The Intel 4004, released in 1971, was not a particularly fast computer. It operated at 740 kilohertz and executed roughly sixty thousand instructions per second. Mainframes of the era were orders of magnitude more powerful. By any capability measure, the microprocessor was an inferior product. What it was, decisively and transformatively, was cheap. A single chip, costing a few dollars in volume, replaced a circuit board costing hundreds or thousands. The capability-per-dollar ratio improved by orders of magnitude, not because capability increased but because cost collapsed.
The cost collapse created users who had never existed. Before the microprocessor, the only users of computation were organizations large enough to justify mainframes or minicomputers — corporations, universities, government agencies, research laboratories. After the microprocessor, computation was cheap enough to embed in a calculator, a traffic light, a microwave oven, a video game console. Each application represented a user that had never existed in the previous cost regime. The calculator manufacturer was not a 'computer user' in any sense the mainframe era recognized. The microprocessor created the category by crossing a cost threshold.

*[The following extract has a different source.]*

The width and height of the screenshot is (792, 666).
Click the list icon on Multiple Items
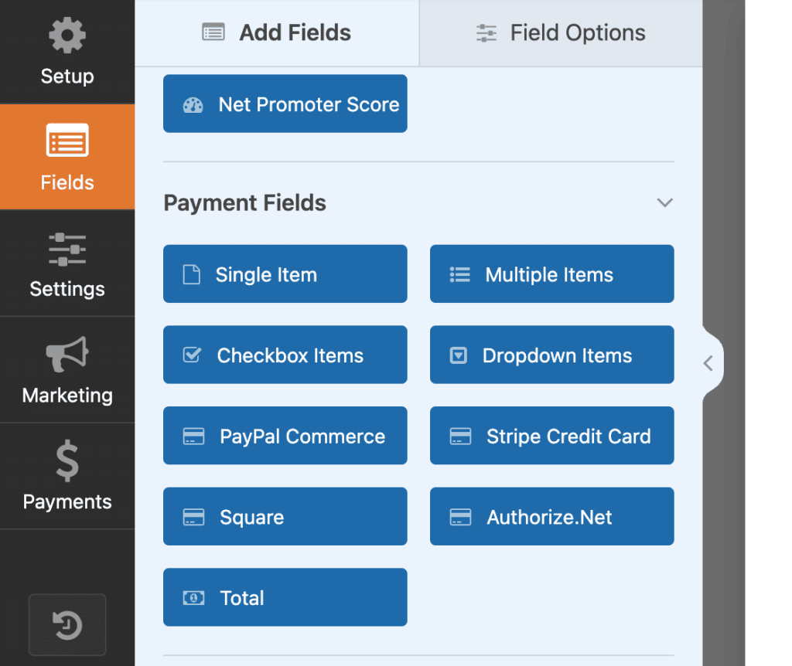pyautogui.click(x=458, y=274)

Each subsequent halving of cost per transistor crossed another threshold and created another category of user. The personal computer made the individual knowledge worker a user. The smartphone made the global consumer a user. IoT sensors made the physical environment itself a user. None of these transitions was driven by capability breakthrough; every one was driven by cost breakthrough. The capability was already there, waiting. The cost was the gate. When the gate opened, the users flooded through.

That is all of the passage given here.